The A2D CEO says the "Log Preservation Initiative" is more than a commercial effort. It's an attempt to create a nationwide database that preserves a strategic national asset.

The initiative seeks to digitize logs from the original Mylar film. A2D offers to scan and digitize the logs, giving the owners free online access to the data. The company then offers depth-corrected raster images for a fee from its database to interested clients.

Armitage likens the project to efforts by the movie industry to preserve deteriorating classic films.

While several companies provide digitizing and related services, A2D's mission is to "create the world's first and largest repository of irreplaceable log data," Armitage said. He said the company's vision is to see every paper log in the United States digitized.

It's a worthy goal, according to AAPG's Robert Merrill, chairman of the AGI National Geoscience Data Repository Committee, which is charged with finding ways to preserve geoscience data.

Digitizing solves a major issue in preserving the data, Merrill said: physical storage costs.

"As an exploration geologist, I see no reason to preserve the film" once it is digitized, Merrill said, adding that the digital data is backed up in computer systems, usable with today's technology and readily available.

While states have an interest in encouraging drilling, preservation efforts have been haphazard in the past, Armitage said, and mergers and acquisitions have often led to huge non-indexed collections of logs in central or disparate locations.

Merrill concurs that the Mylar logs are the most accurate source for digitizing. Subsequent paper copies can be stretched, creased or otherwise distorted and corrupted, he said.

"The operator's original film is the most pristine copy of a log," said Dave Kotowych, A2D president. "This is what we are endeavoring to capture and preserve. It is in everyone's interest to preserve the integrity of one of the largest and most valuable data assets in the oil and gas industry.

"In the end," he said, "exploration geologists will have access to first generation data, better than any other that exists at present."

Digitizing also helps avoid damage that can occur to the film over time, including creasing, cracking and image deterioration from temperature and humidity fluctuations, he said.

Step by Step

Armitage, who joined A2D as a consultant in October and became CEO two months later, said the nine-year-old, Houston-based company has become a manufacturer, producing "digits instead of widgets."

The company processes about six gigabytes of data daily, or about 80,000 logs per month, he said, and tasks that once took 18 months have been trimmed to one month.

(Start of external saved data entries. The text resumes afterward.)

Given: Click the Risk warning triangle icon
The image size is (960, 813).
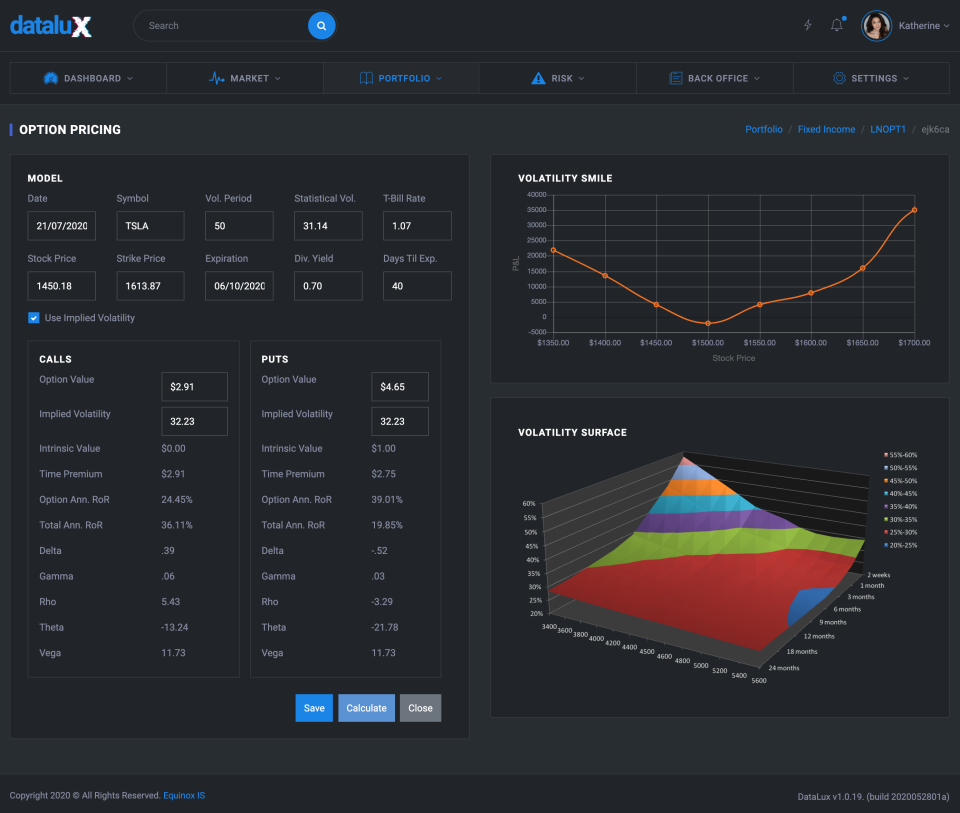Looking at the screenshot, I should 537,77.
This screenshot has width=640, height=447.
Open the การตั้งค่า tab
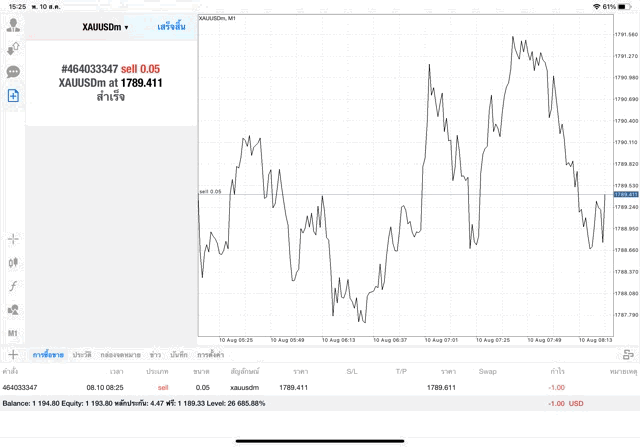(x=210, y=355)
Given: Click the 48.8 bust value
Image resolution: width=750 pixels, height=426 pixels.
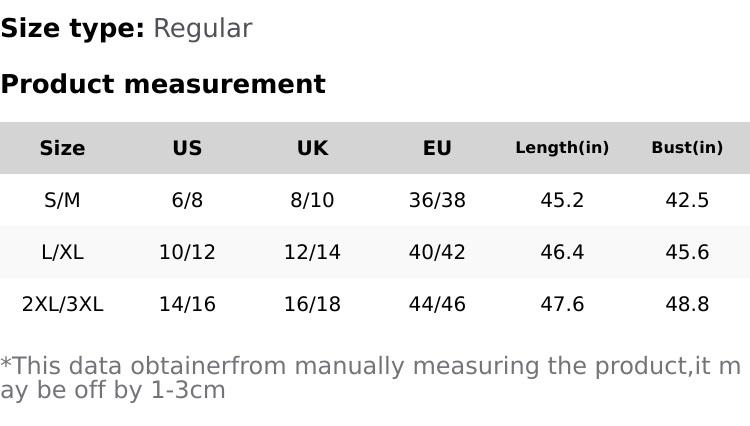Looking at the screenshot, I should 687,304.
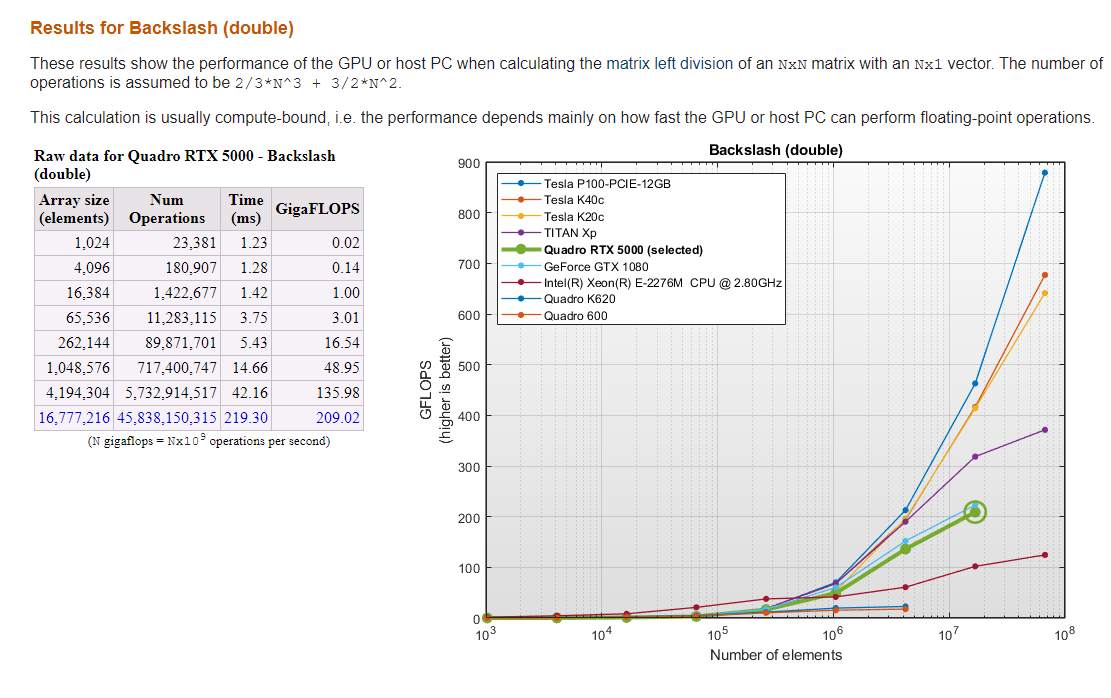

The process involves three major steps:

  • Teams are dispatched to scan the original film, a job that can take hours or weeks, depending on the size of the archive.
  • The scanned data is transmitted via the Internet to one of two A2D facilities in India for the most labor-intensive phase of the work — indexing, depth-calibrating and digitizing.
  • The information is transmitted back to Houston, where it is verified and put through the company's quality control processes.

Armitage said the company's proprietary processes are involved in four major areas:

  • Software used to scan the data.
  • Quality control, where errors as small as 1.5 to 2 millimeters can be spotted.
  • Online availability and distribution through one of the industry's largest e-commerce sites.
  • Software tools to enhance the customers' ability to use the data.

Stories abound in the industry of companies improving their productivity as they move to raster and vector data and away from paper.

In the "good old days," finding well information could involve a trip to wherever the needed logs were stored and copying 20 or 30 feet of logs, Armitage said. Current technology allows the geologist to locate the needed well or wells on the computer screen and simply click to pull up a view of the log and related data.

Industry response is an acknowledgement of "how precious this data is," he said, adding that if an original log should be lost or destroyed, "it's like the well was never drilled."